The main point here is, the Kingdom comes only to those who have gone to great lengths to listen (verses 3, 9, 13, 23, 24). This strongly implies that the Gospel is not something you simply pick up and do. Rather you must wrestle with it, reflect on it, think it out until it “sinks in” (like seed). By using the agricultural metaphor with the repeated call to “listen”, Jesus shows us that it is
extremely possible to think you understand the Gospel when you really don’t. “The penny has to drop”. You may think you “get it” and yet it has not truly touched your heart or penetrated your understanding.
What else does it tell us about the kingdom of God?
• Earthly kingdoms come to the supremely confident, but God’s kingdom comes to the completely humble, receptive. The ground that “gets” the kingdom is not hard but soft and easily penetrated. We have to “open up”, let down our intellectual and volitional defense, and take in his message like the ground takes in seed. The kingdom comes not to the fierce but to the teachable — those who know they have much to learn.
• The power of the kingdom is truth not force. The kingdom of God moves forward not by political or military force, but through teaching and persuading and by hearing and learning. Jesus’ kingdom will conquer through love and service, not force, through sweet persuasion, not coercion, and it will produce loving obedience, not slavery, and therefore it will transform completely, not superficially. Jesus’ kingdom is more like a seed on the heart than a boulder on the head. The boulder smashes from the outside, the seed penetrates to the inside. The entry of a seed is the most gentle of procedures.
• Third, we learn here how small and unimpressively the kingdom of God can start! Afew seeds in the ground are essentially invisible. Nothing appears to have really happened. In the same way, the church of Jesus Christ for many decades consisted of a very small number of socially marginal people. No one would have ever thought that it was going to “take over” the Roman empire.

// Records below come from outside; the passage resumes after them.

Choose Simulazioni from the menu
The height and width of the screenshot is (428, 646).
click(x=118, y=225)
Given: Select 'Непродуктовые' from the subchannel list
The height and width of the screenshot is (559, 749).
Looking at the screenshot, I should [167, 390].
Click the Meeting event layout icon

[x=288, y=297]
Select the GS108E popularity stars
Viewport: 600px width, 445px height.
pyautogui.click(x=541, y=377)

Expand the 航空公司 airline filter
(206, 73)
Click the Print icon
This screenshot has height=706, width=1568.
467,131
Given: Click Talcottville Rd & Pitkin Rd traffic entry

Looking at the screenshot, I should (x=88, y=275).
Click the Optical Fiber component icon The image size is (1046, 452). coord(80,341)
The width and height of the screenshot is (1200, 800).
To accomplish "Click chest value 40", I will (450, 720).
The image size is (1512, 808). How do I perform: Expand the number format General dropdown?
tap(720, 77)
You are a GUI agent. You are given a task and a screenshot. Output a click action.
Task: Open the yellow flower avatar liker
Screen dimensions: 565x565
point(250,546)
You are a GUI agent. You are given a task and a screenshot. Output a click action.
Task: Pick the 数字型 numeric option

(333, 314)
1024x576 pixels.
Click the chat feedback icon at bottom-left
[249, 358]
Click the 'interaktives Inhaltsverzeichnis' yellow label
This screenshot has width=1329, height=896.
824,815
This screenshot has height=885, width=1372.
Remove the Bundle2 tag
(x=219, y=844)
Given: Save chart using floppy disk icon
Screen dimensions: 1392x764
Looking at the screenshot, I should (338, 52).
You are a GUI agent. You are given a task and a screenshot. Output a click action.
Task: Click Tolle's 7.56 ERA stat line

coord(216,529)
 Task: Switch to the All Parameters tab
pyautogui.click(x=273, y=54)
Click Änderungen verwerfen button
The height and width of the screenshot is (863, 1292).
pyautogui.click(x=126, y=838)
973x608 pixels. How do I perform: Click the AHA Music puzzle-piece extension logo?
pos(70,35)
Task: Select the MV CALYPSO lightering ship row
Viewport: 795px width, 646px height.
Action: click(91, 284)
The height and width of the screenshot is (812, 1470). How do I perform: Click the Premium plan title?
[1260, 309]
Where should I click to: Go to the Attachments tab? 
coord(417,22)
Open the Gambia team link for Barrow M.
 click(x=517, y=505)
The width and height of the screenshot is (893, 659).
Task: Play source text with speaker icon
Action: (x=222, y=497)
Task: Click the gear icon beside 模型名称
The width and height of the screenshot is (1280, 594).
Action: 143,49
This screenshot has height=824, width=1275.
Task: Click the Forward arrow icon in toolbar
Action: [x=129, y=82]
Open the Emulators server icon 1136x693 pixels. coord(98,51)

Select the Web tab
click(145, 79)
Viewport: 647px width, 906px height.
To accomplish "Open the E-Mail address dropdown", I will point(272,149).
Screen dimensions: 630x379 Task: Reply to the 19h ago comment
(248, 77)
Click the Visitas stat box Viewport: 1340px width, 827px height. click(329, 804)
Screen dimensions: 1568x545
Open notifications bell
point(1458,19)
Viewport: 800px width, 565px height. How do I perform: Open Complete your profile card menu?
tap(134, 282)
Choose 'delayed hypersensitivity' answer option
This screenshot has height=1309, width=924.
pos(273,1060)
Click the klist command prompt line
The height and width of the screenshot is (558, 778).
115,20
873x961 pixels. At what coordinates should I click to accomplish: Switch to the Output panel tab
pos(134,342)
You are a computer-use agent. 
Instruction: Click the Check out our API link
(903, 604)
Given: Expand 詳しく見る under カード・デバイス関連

• Fourth, we learn how slowly and indirectly the kingdom of God can proceed. It may take a very long time and seem to be going nowhere. Some seeds and roots can lie fallow and hidden for an extremely long time and then spring up. So the kingdom of God. The kingdom of God is not something that will break in completely and immediately. The agricultural metaphor at least suggests that it will come in stages. It generally grows organically and gradually, not coercively and suddenly.
I love how you put this, Jeff! One cannot read this, both in parable and in your explanation without feeling the Holy Spirit. Seeds take time to germinate, and for some of those with loved ones not yet "fruitful", this gives hope. I pray that those whose soil is not fertile, or not accepting is few for how God desires all of his children to be in relationship with Him!
ReplyDelete"Seek ye first the kingdom of God...." somewhere in Matthew
thanks, Jeff.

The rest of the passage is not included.